■ **Tasks for this exercise**:
1. In the appellate opinion, how much cash did Appellant have in his wallet when he was arrested?
2. Using the appellate opinion, say whether each statement agrees with it: (a) Appellant denied that he meant to use the petroleum jelly and condom with Special Agent Golec. (b) The court held that Appellant's third assignment of error has merit. (c) Appellant testified that he texted Special Agent Golec from his cellphone. Give yes or no for each and quote the deciding words.
3. Pick up the appellate opinion after its final sentence and write the next part.
____ Source passage
The text messages and Appellant’s testimony also included his offer to pay her $60 for her services and that he had $60 in his possession when the officers arrested him.

{¶36} The jury could have believed either Appellant’s testimony or the state’s evidence, but we are not passing judgment on the jury’s credibility determinations. After viewing the evidence in a light most favorable to the prosecution, a rational trier of fact could find beyond a reasonable doubt that Appellant knowingly solicited another to engage in sexual activity for hire.

{¶37} R.C. 2923.24(A), Possessing of Criminal Tools, provides: “No person shall possess or have under the person's control any substance, device, instrument, or article, with purpose to use it criminally.”

Case No. 2022-T-0034 {¶38} Here, the evidence and circumstances show that Appellant possessed a cellphone, condom, and a tub of petroleum jelly with the purpose of using those instruments criminally. Appellant testified at trial that he saw the advertisement and used his cellphone to text Special Agent Golec to arrange a time and place to meet with her for prostitution services. Appellant also testified that he texted Special Agent Golec concerning the price and asked if she would accept $60. Appellant had $60 in cash in his wallet at the time of arrest. Other tools Appellant possessed were the tub of petroleum jelly and the condom. Appellant denied that he intended to use those instruments with Special Agent Golec.

{¶39} Again, the jury could have believed Appellant’s testimony about the petroleum jelly and condom, but, in a sufficiency of the evidence analysis, we do not pass judgment on the jury’s credibility determinations. After viewing the evidence in a light most favorable to the prosecution, a rational trier of fact could find beyond a reasonable doubt that Appellant possessed devices or instruments with the intent to use those tools criminally.

{¶40} Appellant’s third assignment of error is without merit.

{¶41} Fourth assignment of error: “The trial court committed reversible error when it permitted evidence of Defendant-Appellant’s phone number to be used at trial when there was not a knowing, voluntary, and intelligent waiver of Defendant-Appellant’s Miranda rights.”
________
____ Extracted material
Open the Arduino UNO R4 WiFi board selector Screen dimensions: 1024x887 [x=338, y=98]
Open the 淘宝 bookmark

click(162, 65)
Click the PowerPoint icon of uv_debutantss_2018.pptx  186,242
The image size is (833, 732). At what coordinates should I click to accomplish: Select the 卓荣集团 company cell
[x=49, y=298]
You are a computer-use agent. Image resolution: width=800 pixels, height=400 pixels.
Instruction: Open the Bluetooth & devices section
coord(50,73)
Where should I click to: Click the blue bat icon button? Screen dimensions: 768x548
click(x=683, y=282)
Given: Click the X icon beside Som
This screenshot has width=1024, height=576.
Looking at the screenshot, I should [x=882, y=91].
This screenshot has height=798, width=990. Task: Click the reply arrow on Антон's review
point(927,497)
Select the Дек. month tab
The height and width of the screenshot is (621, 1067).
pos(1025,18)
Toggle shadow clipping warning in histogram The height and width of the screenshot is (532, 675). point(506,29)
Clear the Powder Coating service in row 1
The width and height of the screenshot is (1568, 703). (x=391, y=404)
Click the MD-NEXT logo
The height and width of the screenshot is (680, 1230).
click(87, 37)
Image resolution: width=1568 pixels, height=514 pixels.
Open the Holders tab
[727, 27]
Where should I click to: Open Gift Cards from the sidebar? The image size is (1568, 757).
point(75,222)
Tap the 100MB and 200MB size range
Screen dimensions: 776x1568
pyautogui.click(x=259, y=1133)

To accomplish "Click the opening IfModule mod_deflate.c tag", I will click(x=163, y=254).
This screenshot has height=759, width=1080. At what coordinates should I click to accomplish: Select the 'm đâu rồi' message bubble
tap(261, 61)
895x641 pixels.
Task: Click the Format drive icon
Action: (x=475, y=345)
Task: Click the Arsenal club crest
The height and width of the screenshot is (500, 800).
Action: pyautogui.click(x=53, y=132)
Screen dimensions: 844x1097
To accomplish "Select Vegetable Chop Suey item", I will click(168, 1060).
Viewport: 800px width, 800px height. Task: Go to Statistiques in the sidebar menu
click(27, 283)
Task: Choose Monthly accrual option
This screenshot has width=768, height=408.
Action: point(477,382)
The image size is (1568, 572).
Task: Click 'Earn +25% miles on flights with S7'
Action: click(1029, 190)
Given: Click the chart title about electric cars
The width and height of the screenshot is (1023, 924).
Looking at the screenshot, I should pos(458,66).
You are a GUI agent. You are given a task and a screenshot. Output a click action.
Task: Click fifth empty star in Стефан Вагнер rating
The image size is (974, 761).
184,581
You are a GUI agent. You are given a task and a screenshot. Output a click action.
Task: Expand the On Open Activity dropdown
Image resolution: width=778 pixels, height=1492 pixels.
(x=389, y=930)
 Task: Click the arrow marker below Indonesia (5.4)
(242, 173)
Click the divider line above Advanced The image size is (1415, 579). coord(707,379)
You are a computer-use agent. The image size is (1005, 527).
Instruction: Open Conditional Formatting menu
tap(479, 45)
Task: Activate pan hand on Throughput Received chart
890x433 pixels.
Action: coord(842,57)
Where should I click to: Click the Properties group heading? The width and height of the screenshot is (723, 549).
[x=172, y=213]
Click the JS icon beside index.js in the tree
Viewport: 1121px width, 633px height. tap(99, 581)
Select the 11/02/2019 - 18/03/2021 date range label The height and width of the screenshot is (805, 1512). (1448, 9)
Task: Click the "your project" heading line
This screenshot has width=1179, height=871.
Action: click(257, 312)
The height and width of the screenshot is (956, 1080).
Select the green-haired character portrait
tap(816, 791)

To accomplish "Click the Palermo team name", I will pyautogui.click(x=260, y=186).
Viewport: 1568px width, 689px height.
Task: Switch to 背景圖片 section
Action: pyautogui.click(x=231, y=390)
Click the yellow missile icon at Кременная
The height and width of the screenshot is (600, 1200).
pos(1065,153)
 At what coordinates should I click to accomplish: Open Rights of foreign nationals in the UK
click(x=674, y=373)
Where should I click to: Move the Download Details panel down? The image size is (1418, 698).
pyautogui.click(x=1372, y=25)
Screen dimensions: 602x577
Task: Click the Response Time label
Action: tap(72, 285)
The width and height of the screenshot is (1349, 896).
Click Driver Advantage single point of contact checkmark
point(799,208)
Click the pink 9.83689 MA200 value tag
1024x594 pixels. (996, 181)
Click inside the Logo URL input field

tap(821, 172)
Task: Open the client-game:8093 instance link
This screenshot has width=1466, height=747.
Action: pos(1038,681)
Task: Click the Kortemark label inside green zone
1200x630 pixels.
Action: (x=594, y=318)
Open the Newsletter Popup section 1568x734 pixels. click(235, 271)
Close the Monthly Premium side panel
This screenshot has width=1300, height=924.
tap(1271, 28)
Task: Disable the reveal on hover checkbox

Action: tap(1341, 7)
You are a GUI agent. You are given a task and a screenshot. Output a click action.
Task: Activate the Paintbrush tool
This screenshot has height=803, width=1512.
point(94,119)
________
■ **Per-task answers**:
1. $60

2.
(a) Yes: "Appellant denied that he intended to use those instruments with Special Agent Golec."
(b) No: "Appellant’s third assignment of error is without merit."
(c) Yes: "used his cellphone to text Special Agent Golec to arrange a time and place to meet with her for prostitution services"

3.
{¶42} Appellant specifically contends that he did not waive his Miranda rights when he gave the detectives his phone number (which was used as evidence that he committed the crimes) because he had given his number before he signed the written

Case No. 2022-T-0034 waiver. However, the evidence shows that the detectives had verbally read Appellant his rights prior to asking for his phone number.

{¶43} “The fundamental import of the privilege while an individual is in custody is not whether he is allowed to talk to the police without the benefit of warnings and counsel, but whether he can be interrogated. * * * Volunteered statements of any kind are not barred by the Fifth Amendment and their admissibility is not affected by our holding today.” (Emphasis added.) Miranda v. Arizona, 384 U.S. 436 at 478, 86 S.Ct. 1602, 16 L.Ed.2d 694. As a result, the requirement of Miranda warnings “applies only when a suspect is subjected to both custody and interrogation.” State v. Neyland, 139 Ohio St.3d 353, 2014-Ohio-1914, 12 N.E.3d 1112, ¶ 119.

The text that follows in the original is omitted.